## Work instruction
According to the passage on medical cannabis access below, how many years of media coverage did Boyd and Carter examine?

The issue is a complex one. Cannabis is routinely not covered by insurance agencies because it doesn't have a Drug Identification Number (DIN). While the absence of a DIN is not inherently a reason to deny coverage, this bill has the potential to really undermine the federal government's response and introduction of the ACMPR.

While I would argue the ACMPR was never really a comprehensive way to address access and affordability -- not everyone wants to or can grow their own cannabis coupled with start-up costs -- there are already many hurdles in accessing medical cannabis in Canada.

Some have been alleviated by the ongoing program which relies on licensed production (LP) and distribution of dried cannabis and cannabis oil through the mail. However, cost is undeniably an ongoing issue, despite best efforts to offer low-income pricing or discounts to those registered with particular LPs.

Cost is undeniably an ongoing issue, despite best efforts to offer low-income pricing or discounts.

Layering on this additional rule -- one which would require permission from landlords -- will undoubtedly make the ACMPR a moot point. The complications of insurance, coupled with the dominant discourse that growing cannabis is high risk and dangerous, you can bet that most home owners will deny their tenants the ability to grow.

What's missing from this conversation is an actual assessment of real harms and risk around personal growing. Indeed, we often forget cannabis is just a plant that can be grown in a garden. In reading Susan Boyd and Connie Carter's 2014 book,Killer Weed, we're reminded of how exaggerated concerns around the personal growing of cannabis have actually been in Canada.

Boyd was part of the recent Task Force on the Cannabis Legalization and Regulation, as well as an expert witness in the case that led to the introduction of the ACMPR (you can read her affidavit here).

In the book, and in Boyd's affidavit, they look at 15 years of media coverage, and compare it to the evidence of actual harms, including the link of grow operations to firearms, fires, mold and general public safety.

Here's what they found: scholarly research and RCMP data was limited when it came to truly supporting the harms often discussed in media coverage. This includes lack of data on the various associations with organized crime and growing operations, the presence of firearms, the risk of mould, and risk to children and public safety.

In fact, using this research, the authors demonstrate that much the RCMP data is actually inflated. For example, the RCMP data include all grow operations brought to the RCMP's attention, and not just cases that warranted attention.

We would again be disproportionately affecting people who need that cost relief of growing their own cannabis the most.

Boyd and Carter also paid particular attention to the risk of fire, noting that there was not much evidence that supported the idea that cannabis grow operations increase the rise of fire. One reviewer of the book went as far as to explain that, " ... if politicians and the media were held to the same professional standards as physicians, they would be sued for malpractice."

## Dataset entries
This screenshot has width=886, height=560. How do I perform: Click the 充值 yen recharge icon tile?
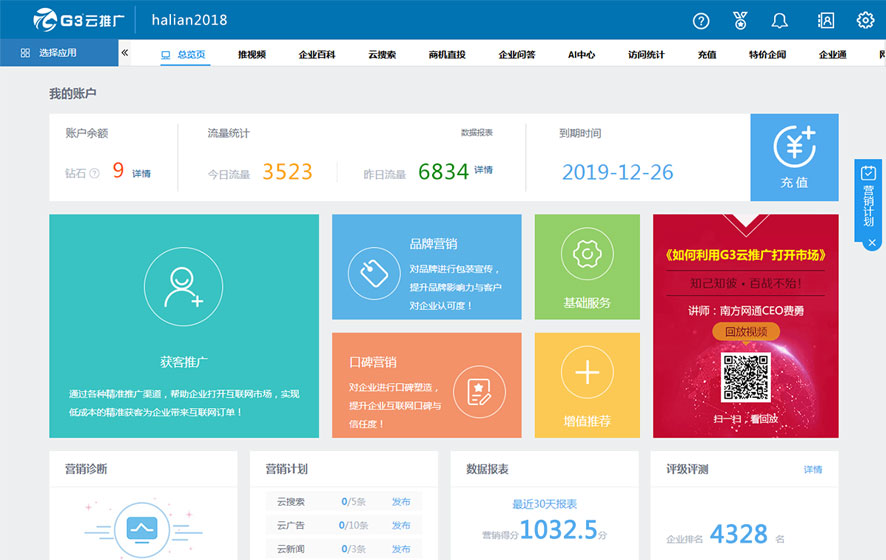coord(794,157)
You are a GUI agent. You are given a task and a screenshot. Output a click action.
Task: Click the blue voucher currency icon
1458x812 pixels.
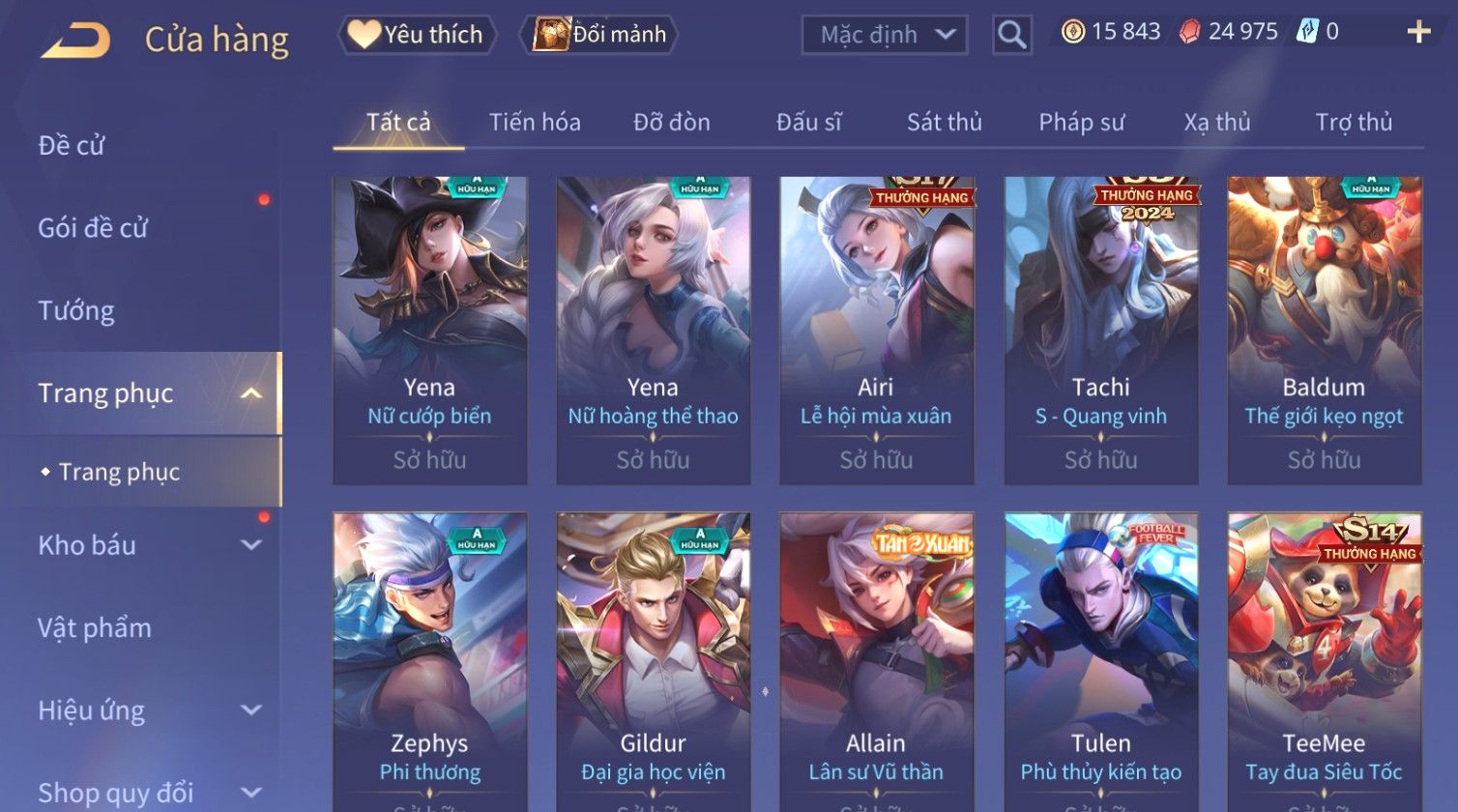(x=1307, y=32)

## Task solution
15 years